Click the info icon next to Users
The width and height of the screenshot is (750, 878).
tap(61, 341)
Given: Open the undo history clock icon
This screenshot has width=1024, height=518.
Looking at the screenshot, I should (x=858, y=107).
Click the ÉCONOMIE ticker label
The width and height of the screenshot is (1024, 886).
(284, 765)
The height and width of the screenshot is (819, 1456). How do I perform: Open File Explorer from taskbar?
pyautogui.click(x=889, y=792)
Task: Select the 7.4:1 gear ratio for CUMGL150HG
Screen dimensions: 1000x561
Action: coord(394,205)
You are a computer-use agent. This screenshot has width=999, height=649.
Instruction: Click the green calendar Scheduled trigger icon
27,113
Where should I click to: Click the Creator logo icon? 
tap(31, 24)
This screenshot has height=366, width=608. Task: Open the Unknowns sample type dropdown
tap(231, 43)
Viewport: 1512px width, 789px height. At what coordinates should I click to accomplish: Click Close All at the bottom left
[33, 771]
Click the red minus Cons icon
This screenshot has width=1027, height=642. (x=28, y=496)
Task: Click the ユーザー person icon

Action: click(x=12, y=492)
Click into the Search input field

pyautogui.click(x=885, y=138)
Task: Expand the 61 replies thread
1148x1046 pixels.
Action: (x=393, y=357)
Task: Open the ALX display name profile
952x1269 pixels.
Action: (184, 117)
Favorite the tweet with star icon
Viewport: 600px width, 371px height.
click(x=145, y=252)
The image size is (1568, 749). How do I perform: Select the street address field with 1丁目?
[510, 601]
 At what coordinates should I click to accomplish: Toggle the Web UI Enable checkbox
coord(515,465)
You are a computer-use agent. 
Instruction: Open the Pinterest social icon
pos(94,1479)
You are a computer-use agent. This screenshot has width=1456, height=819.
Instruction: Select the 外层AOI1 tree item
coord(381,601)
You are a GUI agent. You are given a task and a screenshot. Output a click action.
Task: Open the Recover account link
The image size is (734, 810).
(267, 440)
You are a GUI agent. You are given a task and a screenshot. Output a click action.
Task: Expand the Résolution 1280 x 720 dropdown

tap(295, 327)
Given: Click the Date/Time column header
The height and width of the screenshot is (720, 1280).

+++

• _WRITTEN PROBLEM_:
Rescale the material from the line containing "At what coordinates should I click to accomplish: Toggle" through the line containing "coord(381,601)", repeating every line, requests included, with each click coordinate in the answers multiplied by 0.35 and rounded to a whole number, halves rounded up. Return only those lines.

• _SOLUTION_:
 At what coordinates should I click to accomplish: Toggle the Web UI Enable checkbox
coord(180,163)
You are a computer-use agent. 
Instruction: Open the Pinterest social icon
pos(33,518)
You are a computer-use agent. This screenshot has width=1456, height=819.
Instruction: Select the 外层AOI1 tree item
coord(133,210)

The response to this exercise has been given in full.